PASSAGE SHOWN:
Presumed or real non-adherence to the prescribed PD regimen can be a challenge to
the PD team. Nevertheless, it is unlikely that non-adherent PD patients will become
compliant HD patients. It is important for the caregiver, particularly if there is
a sudden change in adherence of the patient, to try and find out why this happened.
It is especially important to find out whether the non-compliance is related to the
PD therapy itself or whether it is a general attitude of the patient. In some cases,
the cause of non-compliance is a condition that requires attention from the caregiver,
such as denial of disease, depression, social problems (like divorce or death of a
beloved person), intercurrent illness and cognitive deterioration. Some of these conditions
are only temporary and/or can be treated adequately. Some of the adherence problems
may be solved by the implementation of assisted PD [21].
There is currently not enough evidence to contraindicate PD to obese individuals.
However, several comments on this issue are necessary. Obese patients, especially
if diabetic, were shown to have increased risk of death after starting on PD compared
to HD [33,34]; however, such evidence is scarce. Furthermore, most studies in PD patients
have found similar (if not better) survival in those who are obese versus those with
normal body mass index [35,36]. Obese patients may need larger dialysate volumes,
usually provided by APD, to achieve adequate Kt/V, although the increase in body mass
is not associated with a proportional increase in body water volume [37–39]. However,
PD may not be the preferred dialysis modality or is relatively contraindicated in
patients with morbid obesity [39,40], in which there may be difficulties in peritoneal
catheter placement and tunnel healing process, increased risk of pericatheter leak
and infection, possible further weight gain due to increased caloric absorption from
the dialysate, as well as a risk for abdominal pain or discomfort, and aggravation
of dyspnoea, gastro-oesophageal reflux, abdominal hernias or vertebral disease, because
of increased intra-abdominal volume and pressure [38,39]. Use of icodextrin solution
may be considered for obese patients as the body weight and fat mass in prospective
studies have been shown to be relative stable in patients using one exchange of icodextrin-based
solution, compared to patients using glucose-based solutions only [41–43].

Dataset items:
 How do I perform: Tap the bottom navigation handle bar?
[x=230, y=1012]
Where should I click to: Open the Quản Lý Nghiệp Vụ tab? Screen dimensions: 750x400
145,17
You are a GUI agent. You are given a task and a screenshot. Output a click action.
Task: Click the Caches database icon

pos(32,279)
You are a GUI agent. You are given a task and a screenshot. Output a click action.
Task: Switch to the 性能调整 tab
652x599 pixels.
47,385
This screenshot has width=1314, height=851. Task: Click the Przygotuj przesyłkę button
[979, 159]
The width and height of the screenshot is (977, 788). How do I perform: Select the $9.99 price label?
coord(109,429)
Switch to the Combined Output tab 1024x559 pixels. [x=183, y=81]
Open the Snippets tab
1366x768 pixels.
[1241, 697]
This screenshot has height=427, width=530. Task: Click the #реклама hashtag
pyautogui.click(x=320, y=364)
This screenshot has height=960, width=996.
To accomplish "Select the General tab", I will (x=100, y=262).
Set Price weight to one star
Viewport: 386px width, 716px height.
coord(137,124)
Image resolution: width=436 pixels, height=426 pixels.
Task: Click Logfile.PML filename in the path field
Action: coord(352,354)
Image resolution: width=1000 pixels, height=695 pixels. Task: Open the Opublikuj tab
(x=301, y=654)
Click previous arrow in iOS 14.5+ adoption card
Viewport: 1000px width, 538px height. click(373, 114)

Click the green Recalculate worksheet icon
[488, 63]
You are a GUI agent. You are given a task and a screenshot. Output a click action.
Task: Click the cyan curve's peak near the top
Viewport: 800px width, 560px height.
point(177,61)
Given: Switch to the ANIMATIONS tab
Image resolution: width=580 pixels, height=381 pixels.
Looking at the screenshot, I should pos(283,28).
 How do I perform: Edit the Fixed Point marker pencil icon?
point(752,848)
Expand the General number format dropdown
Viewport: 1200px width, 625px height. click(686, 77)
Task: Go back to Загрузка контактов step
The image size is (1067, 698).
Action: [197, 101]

YOUR TASKS:
a – Answer these questions about the passage on peritoneal dialysis:
(i) What may solve some of the adherence problems?
(ii) What usually provides the larger dialysate volumes that obese patients may need?
(iii) Which solution may be considered for obese patients?
b – Write what comes next in the passage on peritoneal dialysis, starting after its final sentence.

ANSWER LIST:
a –
(i) The implementation of assisted PD.
(ii) APD.
(iii) Icodextrin solution.

b –
Congestive heart failure (CHF) is increasingly common in patients with ESRD. It is
often associated with low blood pressure, in spite of fluid overload, and it is one
of the frequent causes of haemodynamic instability during ultrafiltration to dry weight
in HD patients. As such, PD, with its more subtle and gentle capacity for ultrafiltration,
might be a better and more comfortable alternative. The only large registry study
comparing the outcome of patients with CHF on PD vs HD was undertaken in the USA and
found a higher mortality risk in PD patients [7]. However, according to the ERBP Expert
Group, the results of this study cannot be extrapolated to European patients, because
of the different case mix and characteristics of the US population, and since no icodextrin
was available to help maintain fluid balance in PD patients. In addition, and maybe
even more important, that study had a methodological bias as it included only prevalent
patients who survived the first 90 days on dialysis, a strategy possibly inducing
lead time bias in favour of HD. In addition, potential selection bias could not be
accounted for in this study. Many single-centre reports indicate that PD can improve
quality of life and New York Heart Association (NYHA) classification in patients with
CHF [44–46]. Based on the existing information, it is difficult to either support
or discard PD as a method of choice in CHF patients. One particular subgroup, however,
could be that of anuric PD patients with CHF, in which maintaining adequate dry weight
is quite difficult. Furthermore, clinically unapparent overhydration could be present
and significant for the diminished cardiac reserve, and use of additional objective
measures for dry weight assessment (like bioimpedance, biomarkers or imagistic tools)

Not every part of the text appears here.